| Work instruction |
Print, exactly as they appear in the listing below, the lines from the line with "Given: Click the 3,003 Others only value" to the line with "Task: Switch to the Behaviour tab", with both end lines kept.
+ + + + + + +
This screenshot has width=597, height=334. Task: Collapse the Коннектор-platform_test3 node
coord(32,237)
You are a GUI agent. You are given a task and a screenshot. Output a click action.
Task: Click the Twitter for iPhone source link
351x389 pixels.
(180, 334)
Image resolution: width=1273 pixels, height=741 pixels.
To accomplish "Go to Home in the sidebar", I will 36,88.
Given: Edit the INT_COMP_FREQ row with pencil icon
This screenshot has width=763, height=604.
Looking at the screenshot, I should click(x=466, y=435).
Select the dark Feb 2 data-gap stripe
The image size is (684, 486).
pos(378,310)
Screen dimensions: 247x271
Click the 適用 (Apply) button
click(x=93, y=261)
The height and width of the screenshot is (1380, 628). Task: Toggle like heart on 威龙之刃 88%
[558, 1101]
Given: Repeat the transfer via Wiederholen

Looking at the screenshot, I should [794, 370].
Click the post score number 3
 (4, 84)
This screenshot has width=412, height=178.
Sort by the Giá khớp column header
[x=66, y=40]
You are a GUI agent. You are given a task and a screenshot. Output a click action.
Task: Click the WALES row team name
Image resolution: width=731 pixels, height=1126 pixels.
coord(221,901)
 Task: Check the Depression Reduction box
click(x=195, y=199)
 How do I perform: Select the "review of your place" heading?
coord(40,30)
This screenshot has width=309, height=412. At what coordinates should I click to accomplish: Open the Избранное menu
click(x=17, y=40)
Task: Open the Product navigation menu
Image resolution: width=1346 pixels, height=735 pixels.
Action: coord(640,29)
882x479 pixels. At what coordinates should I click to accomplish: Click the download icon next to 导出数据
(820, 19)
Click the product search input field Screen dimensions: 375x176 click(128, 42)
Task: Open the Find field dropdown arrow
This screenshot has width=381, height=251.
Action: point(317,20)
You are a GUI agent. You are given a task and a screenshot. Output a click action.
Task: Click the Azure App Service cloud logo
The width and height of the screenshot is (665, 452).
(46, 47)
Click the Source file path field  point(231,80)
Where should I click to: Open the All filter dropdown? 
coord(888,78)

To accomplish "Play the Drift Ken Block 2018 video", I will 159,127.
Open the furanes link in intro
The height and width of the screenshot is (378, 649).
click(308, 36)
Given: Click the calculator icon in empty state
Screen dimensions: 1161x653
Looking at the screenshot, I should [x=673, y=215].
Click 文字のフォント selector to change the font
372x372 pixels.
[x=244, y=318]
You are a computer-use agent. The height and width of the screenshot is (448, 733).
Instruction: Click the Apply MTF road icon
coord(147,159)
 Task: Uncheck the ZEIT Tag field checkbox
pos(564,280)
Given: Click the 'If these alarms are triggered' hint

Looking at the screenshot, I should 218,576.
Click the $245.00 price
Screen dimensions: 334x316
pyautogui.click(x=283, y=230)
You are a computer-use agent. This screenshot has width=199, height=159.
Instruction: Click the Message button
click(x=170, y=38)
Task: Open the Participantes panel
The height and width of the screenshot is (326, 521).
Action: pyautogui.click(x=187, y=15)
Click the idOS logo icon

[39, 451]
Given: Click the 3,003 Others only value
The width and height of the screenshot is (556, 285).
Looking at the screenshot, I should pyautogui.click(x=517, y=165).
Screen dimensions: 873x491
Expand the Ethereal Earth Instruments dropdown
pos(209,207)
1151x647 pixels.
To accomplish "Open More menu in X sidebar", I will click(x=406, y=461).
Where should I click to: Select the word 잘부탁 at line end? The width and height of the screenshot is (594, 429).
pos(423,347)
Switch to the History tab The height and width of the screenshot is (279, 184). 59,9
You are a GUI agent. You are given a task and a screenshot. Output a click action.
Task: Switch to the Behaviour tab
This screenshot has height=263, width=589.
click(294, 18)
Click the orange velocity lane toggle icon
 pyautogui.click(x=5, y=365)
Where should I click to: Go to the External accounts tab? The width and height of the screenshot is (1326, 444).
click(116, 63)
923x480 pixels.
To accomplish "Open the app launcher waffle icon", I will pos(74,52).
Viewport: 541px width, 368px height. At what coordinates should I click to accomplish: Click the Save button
+ + + + + + +
| Output for this task |
Given: Click the 3,003 Others only value
The width and height of the screenshot is (556, 285).
Looking at the screenshot, I should pyautogui.click(x=517, y=165).
Screen dimensions: 873x491
Expand the Ethereal Earth Instruments dropdown
pos(209,207)
1151x647 pixels.
To accomplish "Open More menu in X sidebar", I will click(x=406, y=461).
Where should I click to: Select the word 잘부탁 at line end? The width and height of the screenshot is (594, 429).
pos(423,347)
Switch to the History tab The height and width of the screenshot is (279, 184). 59,9
You are a GUI agent. You are given a task and a screenshot. Output a click action.
Task: Switch to the Behaviour tab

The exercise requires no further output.